Fort Worth’s four-opera lineup now includes Of Mice and Men, Angels in America, Turandot and Lucia di Lammermoor. They will continue in alternation through June 8, with at least one performance of each still to go.

A solid ensemble cast of eight singer-actors made Of Mice and Men an involving evening of musical theater. No doubt much attention was focused on tenor Anthony Dean Griffey, who gave a virtuoso performance as Lennie Small, a dimwitted man whose great size and strength is at odds with his childlike mind. Griffey was a superb Peter Grimes in the Metropolitan Opera’s recent theater broadcast of Benjamin Britten’s opera. His Lennie was starkly different but equally believable.

The final act of the opera, which is based of course on John Steinbeck’s novel and play, is a shocker. Its impact was magnified on Saturday night by the great disparity in size between Griffey, who is a large man, and petite Brandi Icard, who plays the woman Lennie accidentally kills. As a piece of acting the scene was chilling. And Floyd should be given credit for his orchestral writing, which is spooky. I was reminded a little of Bernard Herrmann’s music for the shower scene in Psycho.
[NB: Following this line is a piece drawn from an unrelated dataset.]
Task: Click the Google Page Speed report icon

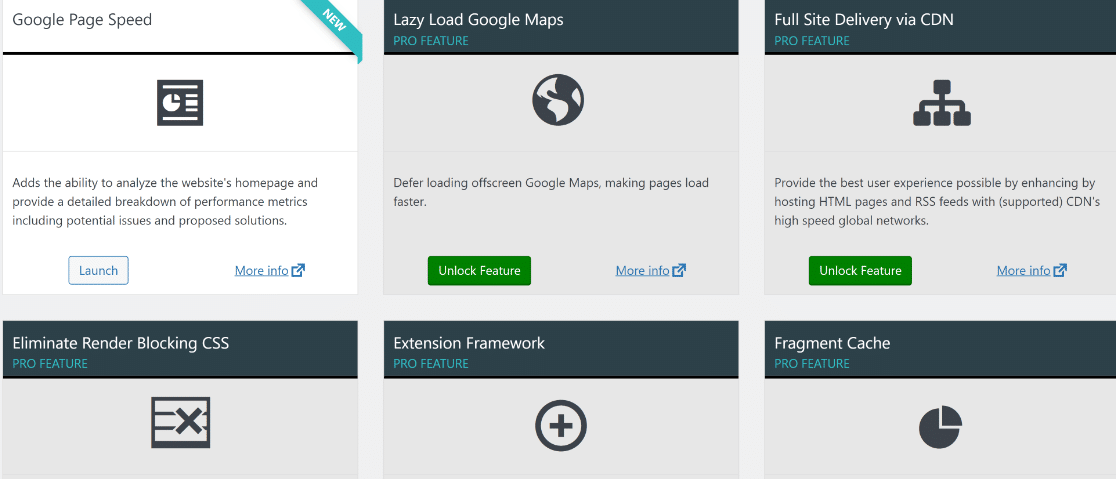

Other cast members whose performances were especially memorable were Phillip Addis as George (Lennie’s caretaker), Stephen West as Candy and Matt Morgan as Curley. Joseph Illick conducted an excellent performance by the Fort Worth Symphony Orchestra.

Richard Kagey’s stage direction was a strong enhancement, as were the sets by Vicki Davis (on loan from Utah Symphony and Opera). The stark scenery for the opening and closing scenes was especially evocative.

The composer was present. He received hearty applause when introduced before the performance. Clearly one of America’s most successful operatic composers has his fans.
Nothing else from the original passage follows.